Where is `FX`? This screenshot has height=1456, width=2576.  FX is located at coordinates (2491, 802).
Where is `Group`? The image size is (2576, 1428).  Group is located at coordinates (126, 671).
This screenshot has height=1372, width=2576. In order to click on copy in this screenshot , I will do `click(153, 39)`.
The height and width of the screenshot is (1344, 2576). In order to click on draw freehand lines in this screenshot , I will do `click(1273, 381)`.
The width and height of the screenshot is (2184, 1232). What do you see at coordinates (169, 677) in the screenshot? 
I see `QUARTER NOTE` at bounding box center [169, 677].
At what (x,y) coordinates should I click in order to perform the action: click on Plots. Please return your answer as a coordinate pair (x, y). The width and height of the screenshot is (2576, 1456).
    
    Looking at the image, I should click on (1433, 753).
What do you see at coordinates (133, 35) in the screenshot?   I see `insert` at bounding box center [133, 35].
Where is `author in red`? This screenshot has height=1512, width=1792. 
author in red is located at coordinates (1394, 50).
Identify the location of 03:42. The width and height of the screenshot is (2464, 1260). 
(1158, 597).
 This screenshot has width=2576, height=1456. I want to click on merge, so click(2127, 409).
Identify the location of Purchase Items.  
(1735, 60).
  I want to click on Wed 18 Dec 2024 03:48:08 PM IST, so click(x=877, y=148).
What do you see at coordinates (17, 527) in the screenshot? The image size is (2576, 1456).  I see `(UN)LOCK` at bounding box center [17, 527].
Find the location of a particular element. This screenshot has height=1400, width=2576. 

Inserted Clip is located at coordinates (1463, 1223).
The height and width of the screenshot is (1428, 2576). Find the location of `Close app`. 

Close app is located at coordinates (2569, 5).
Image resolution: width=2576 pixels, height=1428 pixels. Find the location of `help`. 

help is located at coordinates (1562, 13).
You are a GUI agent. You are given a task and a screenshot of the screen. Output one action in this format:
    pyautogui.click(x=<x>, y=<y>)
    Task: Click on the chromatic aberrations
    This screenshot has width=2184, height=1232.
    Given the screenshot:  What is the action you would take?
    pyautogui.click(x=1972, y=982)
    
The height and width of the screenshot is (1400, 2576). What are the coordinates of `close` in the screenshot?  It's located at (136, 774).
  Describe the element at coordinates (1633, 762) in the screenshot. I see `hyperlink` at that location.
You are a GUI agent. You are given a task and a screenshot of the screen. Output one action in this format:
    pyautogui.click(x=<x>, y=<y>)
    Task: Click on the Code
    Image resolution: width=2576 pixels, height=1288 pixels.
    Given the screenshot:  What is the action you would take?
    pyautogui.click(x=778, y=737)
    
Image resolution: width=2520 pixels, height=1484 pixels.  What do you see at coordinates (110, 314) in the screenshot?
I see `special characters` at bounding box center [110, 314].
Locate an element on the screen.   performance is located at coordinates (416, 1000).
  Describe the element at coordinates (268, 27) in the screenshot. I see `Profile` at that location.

※ ※ ※

● **Exercise description**
Extract each line of the items above that contains the string "order". Matching is case-sensitive.

● **Completed exercise**
This screenshot has height=1372, width=2576. In order to click on copy in this screenshot , I will do `click(153, 39)`.
The height and width of the screenshot is (1344, 2576). In order to click on draw freehand lines in this screenshot , I will do `click(1273, 381)`.
At what (x,y) coordinates should I click in order to perform the action: click on Plots. Please return your answer as a coordinate pair (x, y). The width and height of the screenshot is (2576, 1456).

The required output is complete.